Claire Bolduc

Solidarité rurale: «Le mouvement n'est pas mort»

Même si le bureau de Nicolet vient de fermer ses portes, les membres de Solidarité rurale du Québec souhaitent que la voix de la coalition puisse continuer de porter.
«Le mouvement n'est pas mort. Sa pertinence est plus grande que jamais. Il y a la nécessité d'un mouvement rural», a confié au Nouvelliste la présidente Claire Bolduc, au lendemain d'une assemblée générale extraordinaire qui, «au plus fort», a su attirer 70 personnes à Trois-Rivières, en pleine tempête hivernale.
Victime des coupes budgétaires, l'organisme a plié bagage le 9 décembre dernier, entraînant neuf mises à pied.
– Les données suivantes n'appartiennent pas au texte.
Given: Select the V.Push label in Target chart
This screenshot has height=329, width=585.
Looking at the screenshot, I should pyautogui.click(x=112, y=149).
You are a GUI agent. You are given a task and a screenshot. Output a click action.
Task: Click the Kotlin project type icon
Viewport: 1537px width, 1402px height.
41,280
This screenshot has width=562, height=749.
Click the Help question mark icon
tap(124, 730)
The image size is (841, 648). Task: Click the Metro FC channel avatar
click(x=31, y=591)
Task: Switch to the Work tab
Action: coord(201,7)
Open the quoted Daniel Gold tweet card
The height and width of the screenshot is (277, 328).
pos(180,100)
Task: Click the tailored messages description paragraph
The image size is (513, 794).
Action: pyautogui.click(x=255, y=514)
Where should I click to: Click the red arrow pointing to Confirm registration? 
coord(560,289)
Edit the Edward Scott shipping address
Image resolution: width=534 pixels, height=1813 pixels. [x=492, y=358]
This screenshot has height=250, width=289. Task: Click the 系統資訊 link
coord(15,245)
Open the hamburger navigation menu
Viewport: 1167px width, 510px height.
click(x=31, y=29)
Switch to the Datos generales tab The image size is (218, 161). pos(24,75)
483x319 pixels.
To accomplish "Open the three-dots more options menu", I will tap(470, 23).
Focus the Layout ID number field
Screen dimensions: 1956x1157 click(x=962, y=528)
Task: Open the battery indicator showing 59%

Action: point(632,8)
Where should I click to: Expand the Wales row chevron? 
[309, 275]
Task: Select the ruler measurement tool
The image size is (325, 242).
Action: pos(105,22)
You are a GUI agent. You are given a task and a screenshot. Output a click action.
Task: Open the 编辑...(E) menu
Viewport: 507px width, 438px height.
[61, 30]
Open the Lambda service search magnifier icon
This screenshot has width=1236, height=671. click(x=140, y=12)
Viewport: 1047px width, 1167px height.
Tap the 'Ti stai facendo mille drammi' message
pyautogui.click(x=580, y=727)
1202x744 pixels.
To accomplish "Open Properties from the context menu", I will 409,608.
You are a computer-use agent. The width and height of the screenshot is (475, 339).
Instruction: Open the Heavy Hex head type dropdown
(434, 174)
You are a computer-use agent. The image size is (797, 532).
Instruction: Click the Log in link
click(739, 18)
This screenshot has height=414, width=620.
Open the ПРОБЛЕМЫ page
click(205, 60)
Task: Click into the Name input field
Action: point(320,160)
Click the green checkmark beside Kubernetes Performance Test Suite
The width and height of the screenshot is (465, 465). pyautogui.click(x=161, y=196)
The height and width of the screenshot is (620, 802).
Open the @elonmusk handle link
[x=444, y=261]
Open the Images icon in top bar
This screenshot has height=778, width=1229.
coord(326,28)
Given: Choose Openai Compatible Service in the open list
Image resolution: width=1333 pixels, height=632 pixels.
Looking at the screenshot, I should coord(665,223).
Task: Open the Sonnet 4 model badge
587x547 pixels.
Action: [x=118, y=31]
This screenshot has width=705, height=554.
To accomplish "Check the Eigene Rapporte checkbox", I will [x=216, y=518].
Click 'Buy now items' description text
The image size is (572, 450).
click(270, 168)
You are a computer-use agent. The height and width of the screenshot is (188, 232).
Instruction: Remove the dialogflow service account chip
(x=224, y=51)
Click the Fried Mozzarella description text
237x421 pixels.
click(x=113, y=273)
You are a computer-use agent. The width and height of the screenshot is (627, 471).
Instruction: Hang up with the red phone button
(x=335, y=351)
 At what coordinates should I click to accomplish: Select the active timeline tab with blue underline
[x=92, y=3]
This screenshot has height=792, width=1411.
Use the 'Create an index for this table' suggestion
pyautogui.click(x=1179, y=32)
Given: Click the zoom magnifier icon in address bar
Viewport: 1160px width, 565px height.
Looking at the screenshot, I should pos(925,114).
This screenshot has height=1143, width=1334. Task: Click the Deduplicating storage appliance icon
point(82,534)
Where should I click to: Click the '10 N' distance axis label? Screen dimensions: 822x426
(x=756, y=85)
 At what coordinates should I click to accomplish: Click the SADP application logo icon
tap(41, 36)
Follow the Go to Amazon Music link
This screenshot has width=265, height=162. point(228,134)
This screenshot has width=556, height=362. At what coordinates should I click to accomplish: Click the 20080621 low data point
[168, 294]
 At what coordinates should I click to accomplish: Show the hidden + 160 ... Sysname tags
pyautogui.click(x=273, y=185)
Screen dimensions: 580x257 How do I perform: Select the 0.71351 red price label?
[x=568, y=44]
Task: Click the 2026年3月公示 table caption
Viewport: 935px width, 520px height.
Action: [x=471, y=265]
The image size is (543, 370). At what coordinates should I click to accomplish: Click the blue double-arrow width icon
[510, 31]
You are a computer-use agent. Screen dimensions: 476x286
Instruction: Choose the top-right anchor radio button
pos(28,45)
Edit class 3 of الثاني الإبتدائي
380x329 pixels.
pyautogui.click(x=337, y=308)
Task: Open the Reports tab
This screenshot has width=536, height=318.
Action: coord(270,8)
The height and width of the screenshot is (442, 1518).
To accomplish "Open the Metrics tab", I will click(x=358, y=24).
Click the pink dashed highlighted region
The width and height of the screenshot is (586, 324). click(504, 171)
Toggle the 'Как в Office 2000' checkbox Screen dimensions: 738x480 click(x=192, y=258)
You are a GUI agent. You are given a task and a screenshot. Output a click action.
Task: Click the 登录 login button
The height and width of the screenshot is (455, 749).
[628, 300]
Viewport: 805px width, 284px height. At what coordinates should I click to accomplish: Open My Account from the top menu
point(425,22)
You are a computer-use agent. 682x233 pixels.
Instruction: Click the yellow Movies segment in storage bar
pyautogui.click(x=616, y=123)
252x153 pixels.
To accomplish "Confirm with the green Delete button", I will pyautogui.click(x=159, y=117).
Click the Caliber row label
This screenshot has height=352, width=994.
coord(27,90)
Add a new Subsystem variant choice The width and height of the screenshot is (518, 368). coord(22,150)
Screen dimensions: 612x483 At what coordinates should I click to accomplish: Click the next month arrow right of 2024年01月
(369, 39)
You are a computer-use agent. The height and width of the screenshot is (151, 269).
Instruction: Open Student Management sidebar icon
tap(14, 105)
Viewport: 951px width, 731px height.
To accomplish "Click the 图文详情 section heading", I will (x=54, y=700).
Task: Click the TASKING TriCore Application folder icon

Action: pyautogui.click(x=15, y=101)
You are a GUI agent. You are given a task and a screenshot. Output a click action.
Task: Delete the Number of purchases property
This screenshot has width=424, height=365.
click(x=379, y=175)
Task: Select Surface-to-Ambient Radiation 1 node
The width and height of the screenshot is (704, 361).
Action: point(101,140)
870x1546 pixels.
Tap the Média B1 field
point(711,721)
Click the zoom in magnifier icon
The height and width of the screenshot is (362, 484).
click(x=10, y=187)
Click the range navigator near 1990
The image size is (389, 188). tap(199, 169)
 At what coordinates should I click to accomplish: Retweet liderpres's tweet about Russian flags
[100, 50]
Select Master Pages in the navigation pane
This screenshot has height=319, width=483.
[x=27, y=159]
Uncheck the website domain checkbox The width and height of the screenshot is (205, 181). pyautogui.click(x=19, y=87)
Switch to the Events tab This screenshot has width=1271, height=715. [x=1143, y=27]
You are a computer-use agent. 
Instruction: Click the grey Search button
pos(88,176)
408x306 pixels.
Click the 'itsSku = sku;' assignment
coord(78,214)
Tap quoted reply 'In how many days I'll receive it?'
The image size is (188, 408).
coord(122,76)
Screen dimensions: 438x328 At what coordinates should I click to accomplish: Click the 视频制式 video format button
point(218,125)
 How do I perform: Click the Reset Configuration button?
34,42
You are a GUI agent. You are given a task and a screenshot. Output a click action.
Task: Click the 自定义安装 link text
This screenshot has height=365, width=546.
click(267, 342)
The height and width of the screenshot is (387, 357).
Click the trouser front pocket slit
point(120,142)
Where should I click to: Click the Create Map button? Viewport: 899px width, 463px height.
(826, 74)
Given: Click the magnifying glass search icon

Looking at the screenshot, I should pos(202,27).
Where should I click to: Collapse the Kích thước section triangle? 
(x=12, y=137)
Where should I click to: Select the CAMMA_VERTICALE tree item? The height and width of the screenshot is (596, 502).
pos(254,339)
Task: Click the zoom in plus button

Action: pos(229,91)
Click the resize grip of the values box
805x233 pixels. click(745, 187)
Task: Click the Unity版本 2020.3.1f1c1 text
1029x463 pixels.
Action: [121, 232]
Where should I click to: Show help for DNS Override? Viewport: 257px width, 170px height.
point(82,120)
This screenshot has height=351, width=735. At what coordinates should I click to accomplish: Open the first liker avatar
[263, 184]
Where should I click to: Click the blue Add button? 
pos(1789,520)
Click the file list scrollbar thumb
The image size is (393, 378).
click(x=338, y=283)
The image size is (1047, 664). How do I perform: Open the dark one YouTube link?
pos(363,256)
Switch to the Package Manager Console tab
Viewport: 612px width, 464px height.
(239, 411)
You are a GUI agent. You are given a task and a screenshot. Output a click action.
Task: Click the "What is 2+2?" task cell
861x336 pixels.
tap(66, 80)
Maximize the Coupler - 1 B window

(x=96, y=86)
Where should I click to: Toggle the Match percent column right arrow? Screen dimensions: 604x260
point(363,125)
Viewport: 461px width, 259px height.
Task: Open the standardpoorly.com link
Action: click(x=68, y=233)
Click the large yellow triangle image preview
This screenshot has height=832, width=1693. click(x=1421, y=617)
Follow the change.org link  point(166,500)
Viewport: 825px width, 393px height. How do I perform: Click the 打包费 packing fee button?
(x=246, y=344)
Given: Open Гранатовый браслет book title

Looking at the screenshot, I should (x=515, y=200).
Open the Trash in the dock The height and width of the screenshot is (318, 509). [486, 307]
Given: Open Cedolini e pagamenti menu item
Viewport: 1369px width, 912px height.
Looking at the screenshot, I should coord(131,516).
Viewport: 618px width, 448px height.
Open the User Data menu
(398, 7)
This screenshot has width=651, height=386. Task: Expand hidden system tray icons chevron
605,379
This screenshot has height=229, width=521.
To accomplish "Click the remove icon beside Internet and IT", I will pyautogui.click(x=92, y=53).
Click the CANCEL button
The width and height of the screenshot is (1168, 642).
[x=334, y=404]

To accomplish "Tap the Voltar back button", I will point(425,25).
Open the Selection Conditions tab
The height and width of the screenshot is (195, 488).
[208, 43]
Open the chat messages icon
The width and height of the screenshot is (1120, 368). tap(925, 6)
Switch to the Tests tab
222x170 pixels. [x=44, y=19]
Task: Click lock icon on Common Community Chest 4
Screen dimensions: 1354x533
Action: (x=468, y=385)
Or, tous les membres du personnel ont tout de même participé à la rencontre de mercredi «à titre de bénévoles», précise la présidente.
Celle-ci s'est plu à rapporter les propos du président fondateur, Jacques Proulx, selon lesquels Solidarité rurale a grandi «à force d'être crédible et pertinent après avoir commencé modestement».
Une résolution en trois axes aura été adoptée lors de l'assemblée générale, qui traite de la structure, des finances et des batailles du mouvement que l'on veut manifestement garder en vie.
Rappelons que c'est le ministre des Affaires municipales et de l'Occupation du territoire qui avait annoncé que le gouvernement n'avait plus besoin des services de Solidarité rurale à titre d'instance-conseil en matière de développement rural.